Chapitre 4
Le reste du week-end n'a pas été des plus plaisants pour moi. Les enfants ne cessaient de parler de Blaise et de ses confiseries alors que Pierre avait fait exprès de poser la boite contenant ma baguette sur la table basse du salon alors que jusque lors elle était dans un tiroir du meuble près de la baie vitrée qui donne sur le balcon. Je l'ai rangé à sa place qui était inchangée depuis cinq ans, mais à chaque fois, elle réapparaissait sur la table basse. A force de me batailler avec mon passé, j'ai fini par abandonner et la laisser prendre la poussière. Mon frère regardait de temps en temps la boite pour voir si elle n'avait pas bouger, et à chaque fois la tristesse se lisait dans son regard quand il voyait que la boite ne bougeait pas d'un centimètre. Les enfants étaient curieux au départ, Paul avait voulu ouvrir la boite une fois et après s'être fait réprimander par son père, la boite est devenue un objet de décoration.
La semaine suivante passa lentement, au travail j'étais régulièrement irritée par les vendeuses du magasin qui m'appelaient pour un rien ou par les actionnaires qui voulaient un rendez-vous avec le PDG du groupe français. Je mangeais seule le midi, et quand le soir arrivait je redoutais le moment où je passerai dans le salon pour quelconque raison et que mon regard se posera sur la boite rectangulaire noire.
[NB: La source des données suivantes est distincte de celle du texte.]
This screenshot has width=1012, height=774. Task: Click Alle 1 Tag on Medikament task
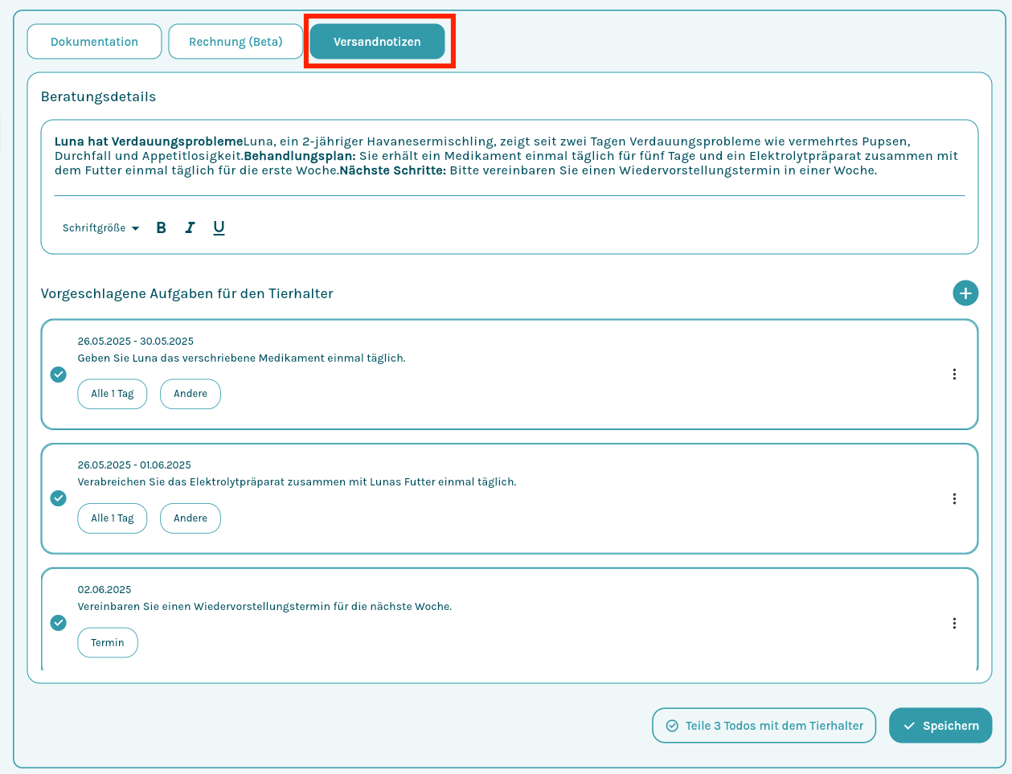point(113,394)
La nuit était bien souvent pire que la journée car mes nuits étaient hantées de cauchemars, de hurlements, de sang et de feu. Un cercle vicieux s'était installé dans ma vie. Il m'arrivait de penser à fuir à nouveau pour partir loin de ma famille, loin de cette boite. Mais le problème est qu'aujourd'hui, il y avait Scorpius et je ne devais plus jouer à l'égoïste. Le week-end je ne sortais plus au parc avec les enfants, je laissais Pierre s'occuper des trois montres tout seul. Il ne disait rien, il ne me brusquait pas, mais même si son attitude ne le trahissait pas, son regard lui, était empreint d'une profonde tristesse. Je crois même que j'ai replongé. La moindre manifestation de magie me rendais désormais hystérique. J'ai même failli tuer un hibou du ministère à coup de poêle, heureusement qu'Alejandro était à la maison quand c'est arrivé car sinon, Pierre aurait du faire un rapport sur mes agissements. J'essayais de me contenir devant les enfants, mais c'était dur. Quand je suis seule, je me remets à pleurer. Je ne suis plus que l'ombre de moi-même.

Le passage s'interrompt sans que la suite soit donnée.